Vega 64 & 56 GPU Detected Dead Error

DaNoobz · August 13, 2021, 2:41pm

Hi All, I am a new crypto miner and recent lurker on this forum. Glad to join and hopefully be able to contribute to others. I have a rig of 1 x vega 56 and 3 x vega 64 mining Ergo. I am getting good hash rate and efficiency with TRD but I am hating the regular " GPU 0: detected DEAD (12:00.0), will execute restart script watchdog.sh" error. Sometimes it reboots fine and resumes but other times it gets stuck on reboot and I need to manually shutdown and start up, which is not sustainable. GPU 0 and GPU 3 are vega 64s that are flashed as 56. Any ideas?

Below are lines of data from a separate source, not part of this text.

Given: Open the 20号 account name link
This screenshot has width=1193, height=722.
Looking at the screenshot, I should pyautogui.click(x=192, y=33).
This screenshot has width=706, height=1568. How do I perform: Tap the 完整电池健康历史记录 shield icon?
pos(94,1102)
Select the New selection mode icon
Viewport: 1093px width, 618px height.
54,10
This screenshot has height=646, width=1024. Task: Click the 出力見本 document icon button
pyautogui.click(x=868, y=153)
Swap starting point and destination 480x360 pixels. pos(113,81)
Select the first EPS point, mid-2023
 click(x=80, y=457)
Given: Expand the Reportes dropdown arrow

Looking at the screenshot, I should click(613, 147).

HaloGenius · August 13, 2021, 3:19pm

not enough voltage ==> adjust VDD by 12mV step
memory failure occurred ==> reduce memclk by 5MHz step

It is like one of them and possible both cases.

DaNoobz · August 13, 2021, 3:29pm

For all cards or only the GPU that the error is referencing, GPU 0 in this case?

HaloGenius · August 13, 2021, 4:52pm

Sure, that only for GPU which was involved issues

DaNoobz · August 13, 2021, 5:17pm

Got it. I upped GPU 0 by 12mv and will monitor for now. If the error happens again, I will decrease mem by 5 MHz as you suggested.

DaNoobz · August 15, 2021, 4:05pm

Update: I thought issue was resolved after increasing VDD by 12mV as it was stable for 32+ hours. Woke up this morning to see it had rebooted twice, first time 10 hours ago, and another time 9 hours ago due to GPU 0 detected dead. I increased VDD by 13mv to 900mv. If it happens again, I will begin reducing the mem OC.

Maahhnian · August 15, 2021, 4:34pm

How do I know if if the error emerge because of mem or power?

DaNoobz · August 15, 2021, 4:37pm

I don’t think you can know without testing. That’s why I am focusing on power first and if that doesn’t help, I will try the memory. It’s interesting though that I have the exact same card and no issues at same VDD and mem OC. Fun times.

Maahhnian · August 15, 2021, 4:40pm

To bad that it isn’t visible….
Every card is different, I hope you will find the right settings!

akosi · August 24, 2021, 3:50am

GPU dead had been a big pain in the head to me.

The fixing i got was changing my psu cable. I realized there was a slight melt on the other end.

lots of reasons for a dead gpu.

Too high overclocks. or Too high O/C but straps aren’t supporting them.
for your case your rig runs lower than my 195-200 m/hash range. So i’m thinking its not the case.
Faulty riser/s.
Not enough power juice from a PSU. As a rule only use 80-85% wattage from your PSU.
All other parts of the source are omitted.